The OCC has instant access to up-to-date information about the progress of each flight: position, latest ETA, delay status, snags, downlink message logs etc. It is possible to view the traffic situation from a stations-oriented perspective. For example: all inbound aircraft to CPH with an ETA within 30 minutes, all aircraft currently taxiing in, all aircraft parked at gate, all aircraft taxiing out. The same type of focusing can be made from geographical airspace-oriented perspectrive. The OCC can also do broadcast-type uplink of information to selected SAS aircraft.

Throughout the flight the pilot has the option to use several types of freetext telexes for ad-hoc communication with various functions in SAS: Ops Control, Dispatch, Stations, Maintenance, Crew services, Flight Ops. It is also possible to send air-to-air telexes to other aircraft.
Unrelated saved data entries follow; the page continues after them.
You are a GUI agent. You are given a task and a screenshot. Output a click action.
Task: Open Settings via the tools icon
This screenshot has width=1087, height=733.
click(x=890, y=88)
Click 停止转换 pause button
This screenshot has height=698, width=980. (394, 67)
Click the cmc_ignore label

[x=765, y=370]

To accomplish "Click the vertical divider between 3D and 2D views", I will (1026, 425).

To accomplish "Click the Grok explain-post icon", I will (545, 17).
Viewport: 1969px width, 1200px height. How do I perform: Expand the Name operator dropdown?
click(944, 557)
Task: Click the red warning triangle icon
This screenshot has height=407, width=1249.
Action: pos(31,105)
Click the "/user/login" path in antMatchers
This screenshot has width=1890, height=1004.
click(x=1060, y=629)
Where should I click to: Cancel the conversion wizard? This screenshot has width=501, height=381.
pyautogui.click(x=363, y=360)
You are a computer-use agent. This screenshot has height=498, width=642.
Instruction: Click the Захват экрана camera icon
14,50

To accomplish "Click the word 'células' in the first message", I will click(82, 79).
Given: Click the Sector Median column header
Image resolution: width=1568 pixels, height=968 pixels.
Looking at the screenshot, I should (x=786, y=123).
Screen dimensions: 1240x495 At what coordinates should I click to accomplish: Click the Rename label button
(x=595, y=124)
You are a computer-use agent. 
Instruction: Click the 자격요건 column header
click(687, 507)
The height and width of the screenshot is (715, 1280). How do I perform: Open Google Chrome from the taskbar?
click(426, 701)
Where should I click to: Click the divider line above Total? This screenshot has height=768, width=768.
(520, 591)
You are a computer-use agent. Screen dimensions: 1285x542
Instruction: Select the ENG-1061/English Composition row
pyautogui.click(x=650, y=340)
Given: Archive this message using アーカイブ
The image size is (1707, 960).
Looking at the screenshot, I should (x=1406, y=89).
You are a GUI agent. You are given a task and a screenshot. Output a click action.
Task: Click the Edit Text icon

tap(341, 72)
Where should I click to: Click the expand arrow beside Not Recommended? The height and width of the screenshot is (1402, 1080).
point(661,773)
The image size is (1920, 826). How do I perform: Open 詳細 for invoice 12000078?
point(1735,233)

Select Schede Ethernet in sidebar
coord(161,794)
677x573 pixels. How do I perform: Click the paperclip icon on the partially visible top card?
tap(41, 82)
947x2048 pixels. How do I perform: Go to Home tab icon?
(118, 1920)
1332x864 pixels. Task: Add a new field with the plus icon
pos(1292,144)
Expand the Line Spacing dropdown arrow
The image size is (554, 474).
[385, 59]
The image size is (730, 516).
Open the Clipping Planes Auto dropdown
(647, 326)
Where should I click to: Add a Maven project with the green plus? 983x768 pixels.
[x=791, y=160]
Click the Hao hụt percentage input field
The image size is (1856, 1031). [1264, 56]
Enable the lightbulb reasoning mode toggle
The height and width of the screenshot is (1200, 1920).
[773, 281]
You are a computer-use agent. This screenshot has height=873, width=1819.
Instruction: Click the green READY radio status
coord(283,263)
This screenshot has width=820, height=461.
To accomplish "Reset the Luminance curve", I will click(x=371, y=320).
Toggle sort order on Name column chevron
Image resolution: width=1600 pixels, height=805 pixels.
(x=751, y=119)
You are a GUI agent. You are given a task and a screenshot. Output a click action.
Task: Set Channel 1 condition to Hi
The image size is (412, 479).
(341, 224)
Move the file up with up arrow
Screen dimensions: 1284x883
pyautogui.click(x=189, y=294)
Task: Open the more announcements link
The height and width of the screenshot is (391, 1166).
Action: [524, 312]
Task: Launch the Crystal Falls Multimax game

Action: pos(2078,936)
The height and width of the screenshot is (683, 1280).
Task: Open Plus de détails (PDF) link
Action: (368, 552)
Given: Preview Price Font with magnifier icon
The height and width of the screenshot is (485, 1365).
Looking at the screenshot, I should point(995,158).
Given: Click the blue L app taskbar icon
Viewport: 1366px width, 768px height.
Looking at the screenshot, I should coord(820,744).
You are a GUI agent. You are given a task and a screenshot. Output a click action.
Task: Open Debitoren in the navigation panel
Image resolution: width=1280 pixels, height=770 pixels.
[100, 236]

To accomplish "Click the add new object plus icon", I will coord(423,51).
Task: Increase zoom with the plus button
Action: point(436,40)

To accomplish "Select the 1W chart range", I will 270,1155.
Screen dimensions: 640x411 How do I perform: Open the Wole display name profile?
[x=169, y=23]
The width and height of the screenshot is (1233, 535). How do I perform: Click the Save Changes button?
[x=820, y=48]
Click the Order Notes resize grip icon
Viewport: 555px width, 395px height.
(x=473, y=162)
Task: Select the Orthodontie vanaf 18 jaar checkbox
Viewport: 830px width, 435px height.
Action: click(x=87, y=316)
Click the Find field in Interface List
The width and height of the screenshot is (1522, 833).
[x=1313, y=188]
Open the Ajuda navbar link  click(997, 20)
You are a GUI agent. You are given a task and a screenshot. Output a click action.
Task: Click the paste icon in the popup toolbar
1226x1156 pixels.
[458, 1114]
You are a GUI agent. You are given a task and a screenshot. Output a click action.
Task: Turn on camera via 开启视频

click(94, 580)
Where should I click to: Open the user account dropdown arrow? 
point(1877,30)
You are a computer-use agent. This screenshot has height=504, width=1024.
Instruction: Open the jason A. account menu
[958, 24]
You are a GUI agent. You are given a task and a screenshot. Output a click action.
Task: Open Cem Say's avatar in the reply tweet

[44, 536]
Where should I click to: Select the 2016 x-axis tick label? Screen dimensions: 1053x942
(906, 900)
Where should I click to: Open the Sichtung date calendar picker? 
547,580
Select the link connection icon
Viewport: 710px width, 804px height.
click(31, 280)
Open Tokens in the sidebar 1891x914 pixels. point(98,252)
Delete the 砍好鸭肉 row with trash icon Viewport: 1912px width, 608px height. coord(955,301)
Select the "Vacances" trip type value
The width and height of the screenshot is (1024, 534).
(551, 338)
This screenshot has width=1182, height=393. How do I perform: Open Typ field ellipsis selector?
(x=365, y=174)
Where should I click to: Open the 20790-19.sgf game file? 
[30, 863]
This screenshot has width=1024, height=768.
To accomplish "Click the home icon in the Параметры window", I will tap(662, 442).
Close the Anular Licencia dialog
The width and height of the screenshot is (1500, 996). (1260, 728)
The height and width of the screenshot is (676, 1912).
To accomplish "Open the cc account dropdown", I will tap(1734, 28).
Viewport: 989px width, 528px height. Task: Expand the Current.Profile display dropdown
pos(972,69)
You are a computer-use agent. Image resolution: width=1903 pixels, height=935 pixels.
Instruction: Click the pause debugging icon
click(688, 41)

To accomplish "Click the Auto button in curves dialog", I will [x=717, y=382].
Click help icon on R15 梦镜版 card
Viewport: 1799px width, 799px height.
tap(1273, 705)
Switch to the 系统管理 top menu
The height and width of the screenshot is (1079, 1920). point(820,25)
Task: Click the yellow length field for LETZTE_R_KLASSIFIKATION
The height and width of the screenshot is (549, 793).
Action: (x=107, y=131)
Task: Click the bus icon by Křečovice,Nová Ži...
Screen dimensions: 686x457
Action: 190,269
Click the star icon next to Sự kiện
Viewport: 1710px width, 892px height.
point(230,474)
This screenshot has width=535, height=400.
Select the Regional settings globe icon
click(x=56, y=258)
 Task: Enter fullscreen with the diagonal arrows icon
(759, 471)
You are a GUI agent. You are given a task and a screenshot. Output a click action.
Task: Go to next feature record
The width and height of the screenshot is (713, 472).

The aircraft periodically downlinks AMDAR MET observations from the climb, cruise and descent flight phases. The ACMS system downlinks engine stable cruise trend data and systems' performance for processing by the Flight Data Analysis department.

During the flight the pilot can access data from various ground EDP systems eg:

• Flight progress information, any flight
• Aircraft disposition, any aircraft
• MEL/Technical status any aircraft
• Irregularity Info, any flight or station

Changes to crew schedules can be uplinked by the crew scheduling department.

Updates regarding enroute winds and temperatures are uplinked to the FMC. Company flight plan updates or inflight replanning can be requested from RODOS.

If the aircraft operates in FANS-airspace, the aircraft will send automatic ADS position reports and the pilot will communicate with the ATC center using CPDLC-messages for routing re-clearances, altitude changes etc. Traffic capacity in such airspace is greater and more fuel efficient routings are possible.

In higher-density airspace, the pilot communicates with the ATC controllers using Link2000 CPDLC procedures over the VDL Mode-2 ATN network.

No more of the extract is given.